Hemos contemplado al niño. Duerme y respira mientras su corazón late y así nos indica el ambiente sano donde recibir la vida, y cuyos cimientos están en la “una sola carne” de hombre y mujer. Toma el pecho de su madre, y así desvela que nuestro deseo está llamado a transformarse, a salir de sí mismo hasta llegar al abrazo del Creador. Nos dejamos mirar por sus ojos, que revelan la verdad plena del amor, desde el principio en que Dios los creó hombre y mujer, hasta el grito final de la esposa al esposo: “¡ven!”
Un antiguo adagio afirma que el Verbo nunca abandonará la carne que una vez asumió. Pues la misma carne que está recostada en el pesebre ascenderá al cielo y se sentará a la derecha del Padre. Ahora bien, esa carne no es solo la que recibió de María, sino también nuestra carne, porque somos sus hermanos. Y es la carne de la Iglesia, su Esposa. La Navidad nos asegura que Él nunca abandonará esa carne y que saldrá por el honor de ella cuando amenacen mancharlo.

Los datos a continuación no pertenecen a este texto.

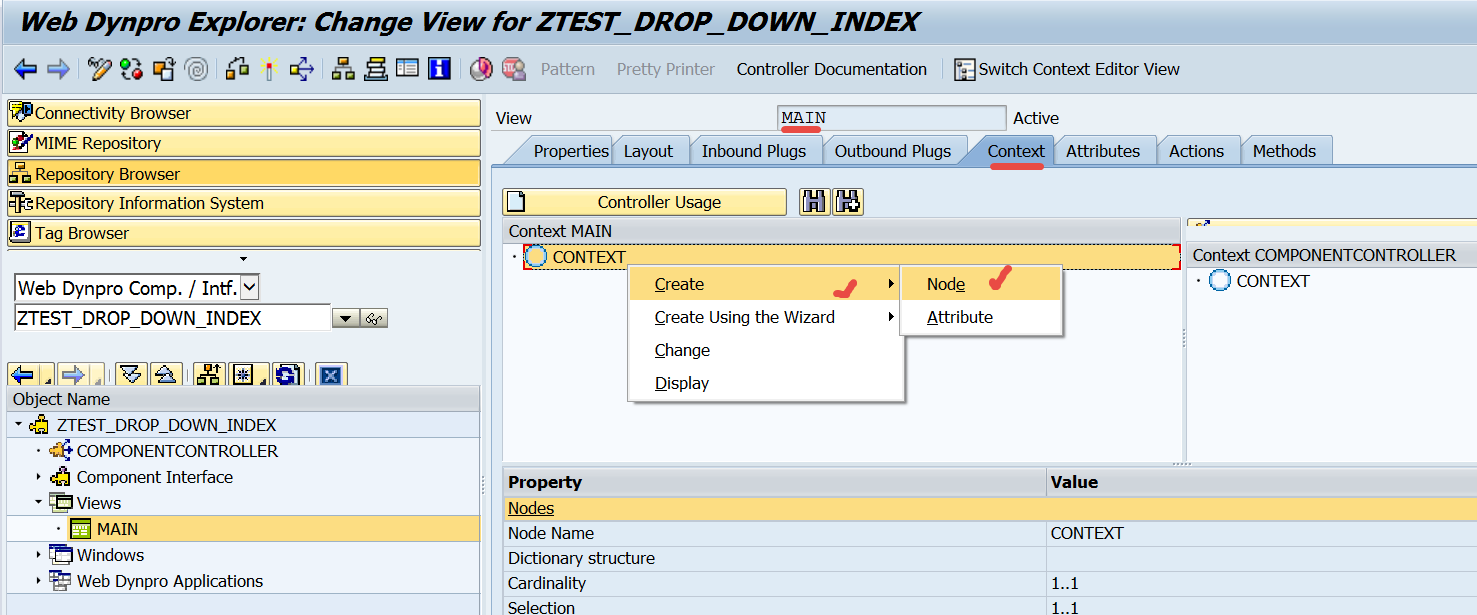This screenshot has height=615, width=1477.
Task: Close the object list browser panel
Action: point(331,375)

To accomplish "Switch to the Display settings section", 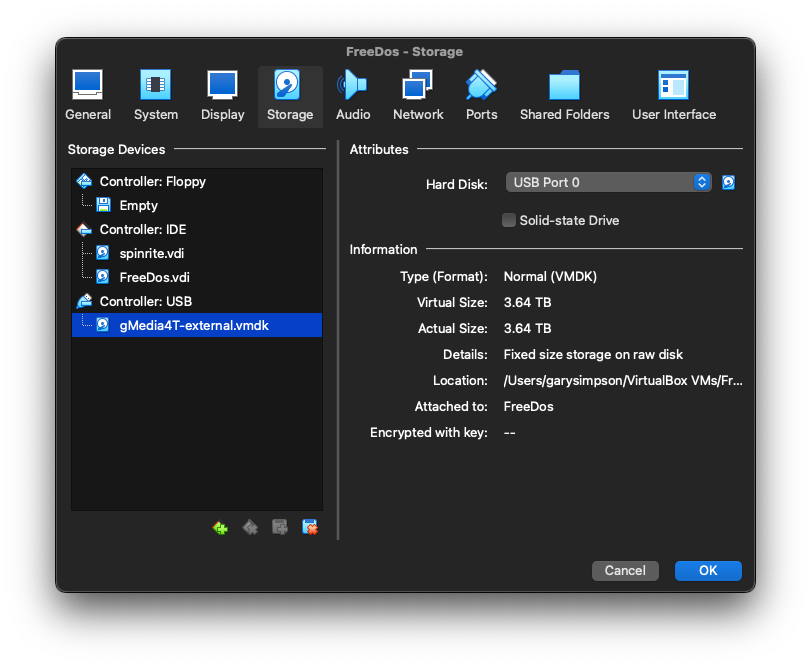I will [x=222, y=96].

Volvamos a la celebración de san Francisco en Greccio. Nos cuenta Celano, biógrafo del santo, que uno de los asistentes tuvo una visión. Contempló al niño exánime sobre el heno y a Francisco que lo despertaba de su sopor. Lo explica Celano diciendo que Cristo en aquel tiempo estaba como sepultado en los hombres, y que san Francisco le despertó para grabar su imagen en los corazones enamorados. Cuando, como dice Jesús, “el amor de muchos se enfría” (Mt 24,12), le pedimos que la contemplación de su cuerpo despierte a Jesús en nosotros. Él enamore nuestro corazón y el de todos los hombres.